Would you return every entry below exactly as written, without its images?

*** PROVIDED RECORDS Section Begins ***

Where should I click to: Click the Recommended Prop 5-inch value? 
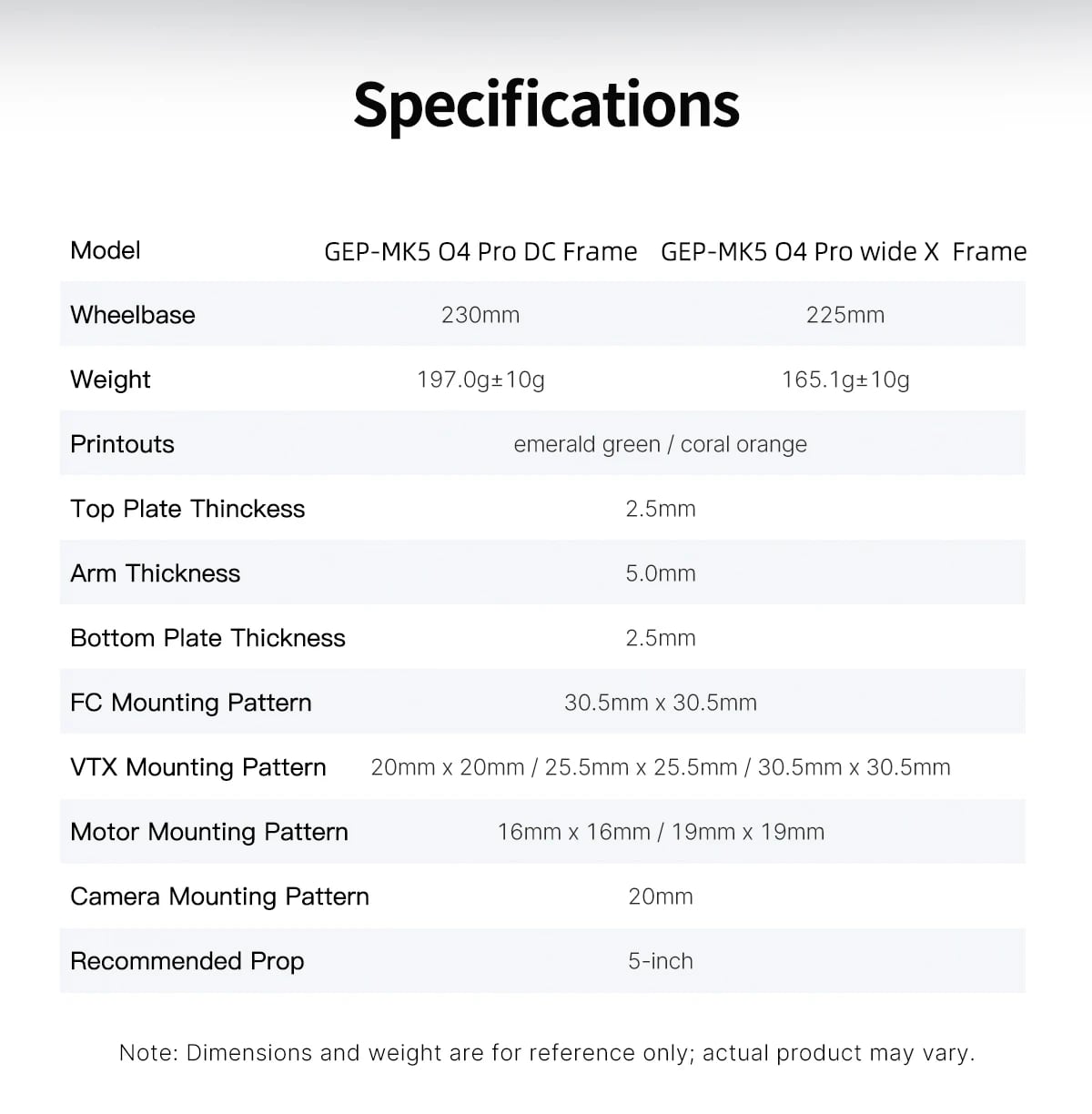[660, 961]
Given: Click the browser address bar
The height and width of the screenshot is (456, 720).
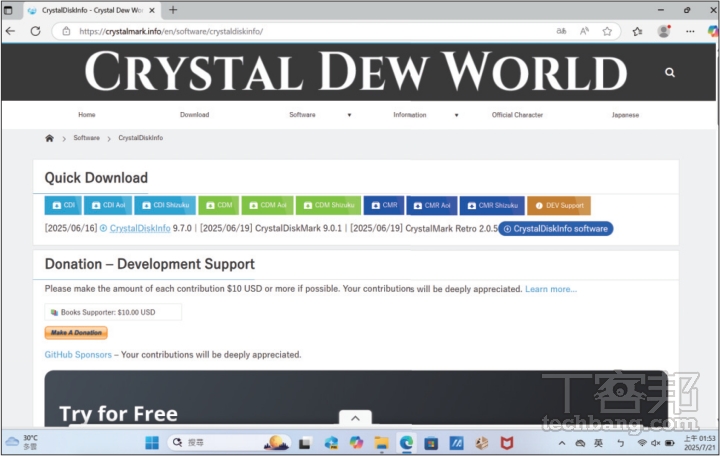Looking at the screenshot, I should [x=300, y=31].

*** PROVIDED RECORDS Section Ends ***

_COMPLETED TASK_
Where should I click to: Click the Recommended Prop 5-inch value? 
[660, 961]
Given: Click the browser address bar
The height and width of the screenshot is (456, 720).
Looking at the screenshot, I should [x=300, y=31].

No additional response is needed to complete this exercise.